Fire up the citronella-scented tiki torches, and slather on the  DEET:  Everybody knows these simple precautions repel insects,  notably mosquitoes, whose bites not only itch and irritate, but also transmit diseases such as West Nile virus, malaria and dengue.

Scientists at Johns Hopkins have discovered what it is in the bugs'  molecular makeup that enables citronellal (the aromatic liquid used
in lotions, sprays and candles) and DEET, to deter insects from landing and feeding on you.

A Biting Female Mosquito with Her Abdomen Filled with a Blood Meal
A Biting Female Mosquito with
Her Abdomen Filled with a Blood Meal

Taste receptors on the insects' tongue and elsewhere are needed  to detect DEET.  Citronellal detection is enabled by pore-like proteins known as TRP (pronounced "trip") channels.

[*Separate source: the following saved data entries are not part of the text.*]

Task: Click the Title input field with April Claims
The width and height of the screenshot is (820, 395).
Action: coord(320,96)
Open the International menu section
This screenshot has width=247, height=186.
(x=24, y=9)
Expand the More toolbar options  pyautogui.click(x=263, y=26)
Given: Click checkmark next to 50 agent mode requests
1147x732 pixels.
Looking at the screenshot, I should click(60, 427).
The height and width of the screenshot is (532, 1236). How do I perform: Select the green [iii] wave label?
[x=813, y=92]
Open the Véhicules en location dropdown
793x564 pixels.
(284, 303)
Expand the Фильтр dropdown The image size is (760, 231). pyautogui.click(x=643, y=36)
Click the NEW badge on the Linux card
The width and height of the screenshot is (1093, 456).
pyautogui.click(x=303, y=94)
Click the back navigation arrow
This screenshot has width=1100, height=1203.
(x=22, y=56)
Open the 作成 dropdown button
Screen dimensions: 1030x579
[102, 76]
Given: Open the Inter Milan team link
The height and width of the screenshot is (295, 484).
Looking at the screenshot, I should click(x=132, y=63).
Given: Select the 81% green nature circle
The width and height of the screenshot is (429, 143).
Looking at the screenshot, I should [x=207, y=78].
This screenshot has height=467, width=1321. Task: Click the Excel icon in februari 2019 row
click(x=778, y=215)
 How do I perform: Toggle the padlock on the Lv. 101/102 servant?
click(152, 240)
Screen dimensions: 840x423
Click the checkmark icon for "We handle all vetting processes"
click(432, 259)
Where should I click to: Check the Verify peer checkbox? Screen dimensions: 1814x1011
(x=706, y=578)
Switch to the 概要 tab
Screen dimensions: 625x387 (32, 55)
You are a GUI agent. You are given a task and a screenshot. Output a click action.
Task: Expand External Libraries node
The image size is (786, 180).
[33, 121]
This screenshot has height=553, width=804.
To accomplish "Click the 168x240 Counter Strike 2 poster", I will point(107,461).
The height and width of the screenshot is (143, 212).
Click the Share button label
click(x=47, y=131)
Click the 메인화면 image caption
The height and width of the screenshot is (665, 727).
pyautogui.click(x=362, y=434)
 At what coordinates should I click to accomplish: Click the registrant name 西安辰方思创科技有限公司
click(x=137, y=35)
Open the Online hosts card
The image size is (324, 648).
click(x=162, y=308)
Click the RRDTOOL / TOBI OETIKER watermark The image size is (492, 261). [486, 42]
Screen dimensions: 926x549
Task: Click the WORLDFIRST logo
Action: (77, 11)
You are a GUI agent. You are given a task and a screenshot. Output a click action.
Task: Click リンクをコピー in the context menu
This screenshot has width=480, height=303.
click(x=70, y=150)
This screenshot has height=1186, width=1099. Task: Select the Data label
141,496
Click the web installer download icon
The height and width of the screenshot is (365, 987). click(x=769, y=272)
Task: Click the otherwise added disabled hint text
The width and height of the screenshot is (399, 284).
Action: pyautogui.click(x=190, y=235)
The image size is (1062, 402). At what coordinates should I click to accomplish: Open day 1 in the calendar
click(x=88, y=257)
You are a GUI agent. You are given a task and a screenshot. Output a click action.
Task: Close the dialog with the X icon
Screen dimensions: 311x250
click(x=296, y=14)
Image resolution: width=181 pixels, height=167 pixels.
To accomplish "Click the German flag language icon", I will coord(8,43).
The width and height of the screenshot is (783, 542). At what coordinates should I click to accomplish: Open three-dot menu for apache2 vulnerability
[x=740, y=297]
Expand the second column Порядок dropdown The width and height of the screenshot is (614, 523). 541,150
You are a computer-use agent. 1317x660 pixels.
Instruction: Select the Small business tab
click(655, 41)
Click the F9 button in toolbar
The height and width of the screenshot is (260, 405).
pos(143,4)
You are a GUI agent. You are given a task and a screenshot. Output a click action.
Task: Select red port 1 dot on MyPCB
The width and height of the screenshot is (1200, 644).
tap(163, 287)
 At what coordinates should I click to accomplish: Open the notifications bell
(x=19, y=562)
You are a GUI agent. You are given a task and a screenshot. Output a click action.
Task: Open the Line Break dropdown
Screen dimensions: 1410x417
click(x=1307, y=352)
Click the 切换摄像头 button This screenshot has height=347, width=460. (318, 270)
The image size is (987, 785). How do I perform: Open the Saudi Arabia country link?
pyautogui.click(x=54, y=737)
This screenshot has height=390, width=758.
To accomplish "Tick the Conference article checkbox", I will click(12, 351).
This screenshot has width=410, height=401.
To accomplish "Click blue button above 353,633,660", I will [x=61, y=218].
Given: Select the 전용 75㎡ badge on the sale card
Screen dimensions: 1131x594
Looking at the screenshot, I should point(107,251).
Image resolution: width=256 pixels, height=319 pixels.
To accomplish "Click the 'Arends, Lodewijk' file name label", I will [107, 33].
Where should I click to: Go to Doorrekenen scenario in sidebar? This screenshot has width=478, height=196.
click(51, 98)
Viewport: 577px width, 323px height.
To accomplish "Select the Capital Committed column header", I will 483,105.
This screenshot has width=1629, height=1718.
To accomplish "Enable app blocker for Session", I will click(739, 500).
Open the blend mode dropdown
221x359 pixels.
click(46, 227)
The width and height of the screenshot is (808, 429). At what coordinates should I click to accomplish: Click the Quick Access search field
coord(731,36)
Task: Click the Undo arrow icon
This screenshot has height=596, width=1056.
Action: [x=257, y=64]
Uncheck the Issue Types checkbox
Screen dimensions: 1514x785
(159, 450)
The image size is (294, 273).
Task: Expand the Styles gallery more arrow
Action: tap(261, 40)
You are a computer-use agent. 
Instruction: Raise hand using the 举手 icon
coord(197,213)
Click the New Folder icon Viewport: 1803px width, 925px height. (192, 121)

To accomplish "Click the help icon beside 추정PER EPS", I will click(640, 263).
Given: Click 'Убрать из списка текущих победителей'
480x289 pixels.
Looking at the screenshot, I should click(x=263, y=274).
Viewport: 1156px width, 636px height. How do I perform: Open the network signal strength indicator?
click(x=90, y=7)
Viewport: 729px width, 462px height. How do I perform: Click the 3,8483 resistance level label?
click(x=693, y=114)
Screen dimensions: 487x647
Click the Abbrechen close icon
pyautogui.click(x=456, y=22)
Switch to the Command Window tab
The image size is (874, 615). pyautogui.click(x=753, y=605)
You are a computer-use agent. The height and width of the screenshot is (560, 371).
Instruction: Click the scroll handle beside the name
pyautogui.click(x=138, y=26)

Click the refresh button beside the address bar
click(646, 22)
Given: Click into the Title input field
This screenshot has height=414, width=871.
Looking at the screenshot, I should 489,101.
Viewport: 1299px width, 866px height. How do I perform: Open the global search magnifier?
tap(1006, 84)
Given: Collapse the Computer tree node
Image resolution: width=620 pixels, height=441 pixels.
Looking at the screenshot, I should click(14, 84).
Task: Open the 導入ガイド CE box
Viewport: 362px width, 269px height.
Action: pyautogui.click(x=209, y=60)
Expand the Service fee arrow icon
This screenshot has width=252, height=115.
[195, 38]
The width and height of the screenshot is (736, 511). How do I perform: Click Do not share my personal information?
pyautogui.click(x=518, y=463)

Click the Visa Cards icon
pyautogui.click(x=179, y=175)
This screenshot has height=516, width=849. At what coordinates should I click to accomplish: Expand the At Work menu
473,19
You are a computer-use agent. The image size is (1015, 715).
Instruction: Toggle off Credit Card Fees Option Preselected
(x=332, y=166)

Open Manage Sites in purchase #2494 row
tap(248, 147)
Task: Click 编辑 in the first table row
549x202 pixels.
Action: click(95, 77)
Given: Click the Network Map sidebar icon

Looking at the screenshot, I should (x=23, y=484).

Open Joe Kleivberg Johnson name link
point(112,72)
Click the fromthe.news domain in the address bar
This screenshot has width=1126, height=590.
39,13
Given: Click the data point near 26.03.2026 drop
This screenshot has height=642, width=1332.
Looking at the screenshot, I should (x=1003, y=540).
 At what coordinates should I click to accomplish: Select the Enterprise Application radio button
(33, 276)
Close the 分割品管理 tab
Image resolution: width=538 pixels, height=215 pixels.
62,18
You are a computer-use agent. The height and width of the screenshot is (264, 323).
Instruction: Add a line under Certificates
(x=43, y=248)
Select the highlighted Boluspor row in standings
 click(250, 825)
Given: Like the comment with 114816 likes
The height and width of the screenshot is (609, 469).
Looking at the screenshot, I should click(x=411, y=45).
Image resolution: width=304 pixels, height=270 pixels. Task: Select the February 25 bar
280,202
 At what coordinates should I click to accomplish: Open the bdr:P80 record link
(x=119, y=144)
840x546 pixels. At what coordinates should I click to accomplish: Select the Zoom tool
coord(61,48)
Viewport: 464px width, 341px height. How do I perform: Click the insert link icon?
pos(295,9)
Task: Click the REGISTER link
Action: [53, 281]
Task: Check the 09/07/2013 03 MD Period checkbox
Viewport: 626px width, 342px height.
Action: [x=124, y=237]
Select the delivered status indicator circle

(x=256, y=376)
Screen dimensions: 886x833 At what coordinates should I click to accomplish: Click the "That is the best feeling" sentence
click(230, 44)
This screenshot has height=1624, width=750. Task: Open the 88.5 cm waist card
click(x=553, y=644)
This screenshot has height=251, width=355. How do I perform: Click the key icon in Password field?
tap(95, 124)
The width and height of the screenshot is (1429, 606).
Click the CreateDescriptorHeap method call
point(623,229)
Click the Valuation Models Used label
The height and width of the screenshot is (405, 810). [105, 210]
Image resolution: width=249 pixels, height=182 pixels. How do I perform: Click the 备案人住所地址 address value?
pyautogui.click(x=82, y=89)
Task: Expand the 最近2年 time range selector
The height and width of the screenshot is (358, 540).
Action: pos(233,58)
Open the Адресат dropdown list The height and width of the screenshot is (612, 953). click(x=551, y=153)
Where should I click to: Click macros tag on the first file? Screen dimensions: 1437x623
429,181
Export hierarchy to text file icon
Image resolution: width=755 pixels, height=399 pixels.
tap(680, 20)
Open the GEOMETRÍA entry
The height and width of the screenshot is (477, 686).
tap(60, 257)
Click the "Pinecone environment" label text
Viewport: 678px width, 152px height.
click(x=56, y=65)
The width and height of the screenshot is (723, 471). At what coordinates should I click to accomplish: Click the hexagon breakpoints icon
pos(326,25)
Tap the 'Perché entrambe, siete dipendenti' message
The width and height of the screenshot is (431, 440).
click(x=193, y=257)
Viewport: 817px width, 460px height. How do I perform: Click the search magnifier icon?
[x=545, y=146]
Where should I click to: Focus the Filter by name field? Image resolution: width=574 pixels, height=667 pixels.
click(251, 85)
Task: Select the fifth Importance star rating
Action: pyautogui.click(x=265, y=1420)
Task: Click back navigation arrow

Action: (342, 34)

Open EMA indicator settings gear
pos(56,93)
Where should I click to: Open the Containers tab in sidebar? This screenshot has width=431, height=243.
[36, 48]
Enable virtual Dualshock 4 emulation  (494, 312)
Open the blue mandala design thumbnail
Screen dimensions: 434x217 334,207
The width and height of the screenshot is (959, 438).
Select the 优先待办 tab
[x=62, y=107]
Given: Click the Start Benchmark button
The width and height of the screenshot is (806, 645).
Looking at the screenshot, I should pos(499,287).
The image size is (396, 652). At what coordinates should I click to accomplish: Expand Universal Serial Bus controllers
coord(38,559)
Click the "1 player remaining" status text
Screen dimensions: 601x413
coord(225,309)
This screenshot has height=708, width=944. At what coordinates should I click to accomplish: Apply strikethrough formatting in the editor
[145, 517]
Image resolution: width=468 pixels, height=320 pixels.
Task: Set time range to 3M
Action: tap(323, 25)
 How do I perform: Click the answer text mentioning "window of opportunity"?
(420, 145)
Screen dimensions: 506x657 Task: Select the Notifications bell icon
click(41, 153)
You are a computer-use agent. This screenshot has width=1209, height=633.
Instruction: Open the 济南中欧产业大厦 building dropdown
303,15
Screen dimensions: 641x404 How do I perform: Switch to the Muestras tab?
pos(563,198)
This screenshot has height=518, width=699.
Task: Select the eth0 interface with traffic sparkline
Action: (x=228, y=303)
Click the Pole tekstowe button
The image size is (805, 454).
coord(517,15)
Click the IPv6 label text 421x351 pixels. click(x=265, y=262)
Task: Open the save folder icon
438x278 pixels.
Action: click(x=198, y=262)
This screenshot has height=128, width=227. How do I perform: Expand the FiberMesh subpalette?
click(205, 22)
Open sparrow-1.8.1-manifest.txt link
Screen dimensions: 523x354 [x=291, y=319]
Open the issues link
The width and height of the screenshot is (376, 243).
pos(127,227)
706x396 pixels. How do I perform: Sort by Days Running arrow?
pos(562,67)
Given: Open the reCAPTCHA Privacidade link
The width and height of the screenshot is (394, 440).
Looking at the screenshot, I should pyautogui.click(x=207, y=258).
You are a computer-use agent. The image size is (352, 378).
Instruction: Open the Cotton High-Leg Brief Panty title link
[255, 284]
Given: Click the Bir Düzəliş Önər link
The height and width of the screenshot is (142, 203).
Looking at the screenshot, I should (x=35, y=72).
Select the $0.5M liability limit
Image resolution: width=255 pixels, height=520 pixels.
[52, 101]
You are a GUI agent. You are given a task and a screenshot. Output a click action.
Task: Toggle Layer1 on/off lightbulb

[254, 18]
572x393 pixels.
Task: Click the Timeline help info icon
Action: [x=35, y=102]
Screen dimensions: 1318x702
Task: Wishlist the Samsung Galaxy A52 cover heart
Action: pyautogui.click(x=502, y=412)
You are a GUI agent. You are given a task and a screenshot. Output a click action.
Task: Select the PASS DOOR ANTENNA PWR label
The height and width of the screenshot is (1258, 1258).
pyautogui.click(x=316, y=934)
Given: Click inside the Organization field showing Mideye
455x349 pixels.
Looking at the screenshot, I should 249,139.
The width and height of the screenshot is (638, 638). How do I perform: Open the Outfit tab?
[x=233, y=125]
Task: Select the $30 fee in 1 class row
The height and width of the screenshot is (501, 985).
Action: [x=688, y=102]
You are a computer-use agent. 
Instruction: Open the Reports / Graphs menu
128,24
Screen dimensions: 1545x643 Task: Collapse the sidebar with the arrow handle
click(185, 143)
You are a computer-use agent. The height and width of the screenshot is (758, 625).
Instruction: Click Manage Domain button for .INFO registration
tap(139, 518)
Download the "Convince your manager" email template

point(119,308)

When these molecular receptors are activated by exposure to DEET or citronellal,  they send chemical messages to the insect brain, resulting in "an  aversion response," the researchers report.

"DEET has low potency and is not as long-lasting as desired, so finding the molecules in insects that detect repellents opens the door to identifying more effective repellents for combating insect-borne disease," says Craig Montell, Ph.D., a professor of biological chemistry and member of Johns Hopkins' Center for Sensory Biology.

Scientists have long known that insects could smell DEET, Montell notes, but the new study showing taste molecules also are involved suggests that the repellant deters biting and feeding because it activates taste cells that are present on the insect's tongue, legs and wing margins.

"When a mosquito lands, it tastes your skin with its gustatory  receptors, before it bites. We think that one of  the reasons DEET is relatively effective is that it causes avoidance responses not only through the sense of smell but also through the  sense of taste. That's pretty important because even if a mosquito lands on you, there's a chance it won't bite."

The researchers identified two distinct types of cell surface channels that are required in olfactory neurons for avoiding citronellal vapor. The channels let calcium and other small, charged molecules into cells in response to citronellal. One type of channel,  called Or83b, was known to be required for avoiding DEET. The second  type is a TRP channel.

"We found that the mosquito-version of TRPA1 was directly activated by citronellal," says Montell who discovered TRP channels in 1989 in  the eyes of fruit flies and later in humans."This discovery now raises the possibility of using TRP channels to find better insect repellants."

There is a clear need for improved repellants, Montell says. DEET is not very potent or long-lasting except at very high concentrations, and it cannot be used in conjunction with certain types of fabrics. Additionally, some types of mosquitoes that transmit disease are not
repelled effectively by DEET. Citronellal, despite being pleasant-smelling (for humans, anyway), causes a rash when it comes into contact with skin.